* PROBLEM DESCRIPTION:
Reproduce the records verbatim, starting from their very first line and stopping after the line that contains "Action: pos(460,276)", with that line included.

* DATA FOR THE TASK:
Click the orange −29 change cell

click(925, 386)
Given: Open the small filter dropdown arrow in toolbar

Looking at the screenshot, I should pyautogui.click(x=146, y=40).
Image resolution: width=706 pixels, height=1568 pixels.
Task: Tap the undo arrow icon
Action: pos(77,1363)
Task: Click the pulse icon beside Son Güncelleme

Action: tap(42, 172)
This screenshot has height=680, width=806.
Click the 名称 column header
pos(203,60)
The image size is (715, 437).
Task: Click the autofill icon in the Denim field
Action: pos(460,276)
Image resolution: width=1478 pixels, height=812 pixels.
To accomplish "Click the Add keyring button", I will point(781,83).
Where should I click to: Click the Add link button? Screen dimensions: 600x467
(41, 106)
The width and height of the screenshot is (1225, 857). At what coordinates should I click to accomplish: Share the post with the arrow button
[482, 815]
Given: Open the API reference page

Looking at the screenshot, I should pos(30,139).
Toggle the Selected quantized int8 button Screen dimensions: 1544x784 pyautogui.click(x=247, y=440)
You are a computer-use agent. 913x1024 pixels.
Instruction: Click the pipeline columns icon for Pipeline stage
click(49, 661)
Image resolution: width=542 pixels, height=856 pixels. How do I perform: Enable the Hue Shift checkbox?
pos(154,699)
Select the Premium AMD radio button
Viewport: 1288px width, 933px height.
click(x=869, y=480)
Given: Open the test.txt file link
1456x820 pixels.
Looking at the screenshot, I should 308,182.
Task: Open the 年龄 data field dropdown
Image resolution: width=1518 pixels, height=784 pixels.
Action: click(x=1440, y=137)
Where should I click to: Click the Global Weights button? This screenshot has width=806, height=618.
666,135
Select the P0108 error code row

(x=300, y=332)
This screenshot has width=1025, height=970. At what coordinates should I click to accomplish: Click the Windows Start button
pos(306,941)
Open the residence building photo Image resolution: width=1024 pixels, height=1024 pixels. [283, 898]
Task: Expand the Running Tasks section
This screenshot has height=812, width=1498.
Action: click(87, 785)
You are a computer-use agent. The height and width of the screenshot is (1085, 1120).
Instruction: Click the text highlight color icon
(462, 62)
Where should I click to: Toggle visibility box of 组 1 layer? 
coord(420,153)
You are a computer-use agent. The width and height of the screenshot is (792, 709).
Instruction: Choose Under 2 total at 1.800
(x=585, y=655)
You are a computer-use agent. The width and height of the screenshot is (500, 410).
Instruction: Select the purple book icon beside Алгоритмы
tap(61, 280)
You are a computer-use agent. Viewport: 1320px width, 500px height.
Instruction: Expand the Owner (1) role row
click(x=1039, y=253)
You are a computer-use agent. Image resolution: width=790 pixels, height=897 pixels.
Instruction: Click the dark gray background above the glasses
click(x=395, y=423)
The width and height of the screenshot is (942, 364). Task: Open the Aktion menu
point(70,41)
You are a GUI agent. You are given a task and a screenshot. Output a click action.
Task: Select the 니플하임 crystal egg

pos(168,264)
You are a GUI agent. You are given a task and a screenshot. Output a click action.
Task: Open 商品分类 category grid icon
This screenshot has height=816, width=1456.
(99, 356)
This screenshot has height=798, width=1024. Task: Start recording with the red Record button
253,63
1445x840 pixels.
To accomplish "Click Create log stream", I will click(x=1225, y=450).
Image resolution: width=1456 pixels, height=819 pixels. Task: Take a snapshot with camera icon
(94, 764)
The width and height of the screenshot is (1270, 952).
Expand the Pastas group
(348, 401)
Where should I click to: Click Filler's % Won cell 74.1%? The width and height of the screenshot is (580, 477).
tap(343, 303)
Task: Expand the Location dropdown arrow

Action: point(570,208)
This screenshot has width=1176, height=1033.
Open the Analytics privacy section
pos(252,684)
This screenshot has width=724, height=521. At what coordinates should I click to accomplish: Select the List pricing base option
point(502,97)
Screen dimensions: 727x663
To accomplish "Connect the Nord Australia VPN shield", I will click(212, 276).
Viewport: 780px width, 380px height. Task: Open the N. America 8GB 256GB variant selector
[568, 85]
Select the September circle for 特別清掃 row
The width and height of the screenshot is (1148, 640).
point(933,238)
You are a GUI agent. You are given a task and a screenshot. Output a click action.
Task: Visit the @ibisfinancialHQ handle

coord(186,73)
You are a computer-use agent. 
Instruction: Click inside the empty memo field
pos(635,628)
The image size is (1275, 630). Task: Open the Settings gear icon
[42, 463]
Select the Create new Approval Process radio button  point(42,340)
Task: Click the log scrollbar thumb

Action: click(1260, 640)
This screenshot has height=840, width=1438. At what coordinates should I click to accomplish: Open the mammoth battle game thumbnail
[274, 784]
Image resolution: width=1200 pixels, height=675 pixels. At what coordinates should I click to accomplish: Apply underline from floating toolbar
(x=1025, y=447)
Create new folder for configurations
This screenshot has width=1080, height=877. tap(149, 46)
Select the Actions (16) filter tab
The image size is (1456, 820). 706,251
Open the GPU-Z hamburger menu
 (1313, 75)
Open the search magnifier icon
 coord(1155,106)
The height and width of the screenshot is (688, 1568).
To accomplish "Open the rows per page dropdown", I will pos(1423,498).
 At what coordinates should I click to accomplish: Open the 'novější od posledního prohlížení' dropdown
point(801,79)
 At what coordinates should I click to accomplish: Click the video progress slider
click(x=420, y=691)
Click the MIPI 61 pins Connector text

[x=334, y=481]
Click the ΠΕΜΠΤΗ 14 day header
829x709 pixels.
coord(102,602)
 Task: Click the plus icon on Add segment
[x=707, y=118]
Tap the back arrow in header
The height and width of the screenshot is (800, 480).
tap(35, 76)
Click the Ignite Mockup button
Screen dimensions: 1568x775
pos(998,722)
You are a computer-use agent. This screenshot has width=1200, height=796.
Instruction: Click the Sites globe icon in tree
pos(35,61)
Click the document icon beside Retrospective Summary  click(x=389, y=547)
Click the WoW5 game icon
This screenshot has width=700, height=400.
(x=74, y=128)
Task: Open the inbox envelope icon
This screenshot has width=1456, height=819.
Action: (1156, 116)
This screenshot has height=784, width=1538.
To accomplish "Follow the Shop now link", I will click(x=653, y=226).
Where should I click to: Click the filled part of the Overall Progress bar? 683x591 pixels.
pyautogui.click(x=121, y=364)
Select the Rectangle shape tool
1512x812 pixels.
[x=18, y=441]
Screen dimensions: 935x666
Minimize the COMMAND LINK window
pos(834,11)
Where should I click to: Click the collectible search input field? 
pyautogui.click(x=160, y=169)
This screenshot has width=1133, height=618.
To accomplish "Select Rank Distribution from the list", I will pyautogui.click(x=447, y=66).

* THE SOLUTION:
Click the orange −29 change cell

click(925, 386)
Given: Open the small filter dropdown arrow in toolbar

Looking at the screenshot, I should pyautogui.click(x=146, y=40).
Image resolution: width=706 pixels, height=1568 pixels.
Task: Tap the undo arrow icon
Action: pos(77,1363)
Task: Click the pulse icon beside Son Güncelleme

Action: tap(42, 172)
This screenshot has height=680, width=806.
Click the 名称 column header
pos(203,60)
The image size is (715, 437).
Task: Click the autofill icon in the Denim field
Action: pos(460,276)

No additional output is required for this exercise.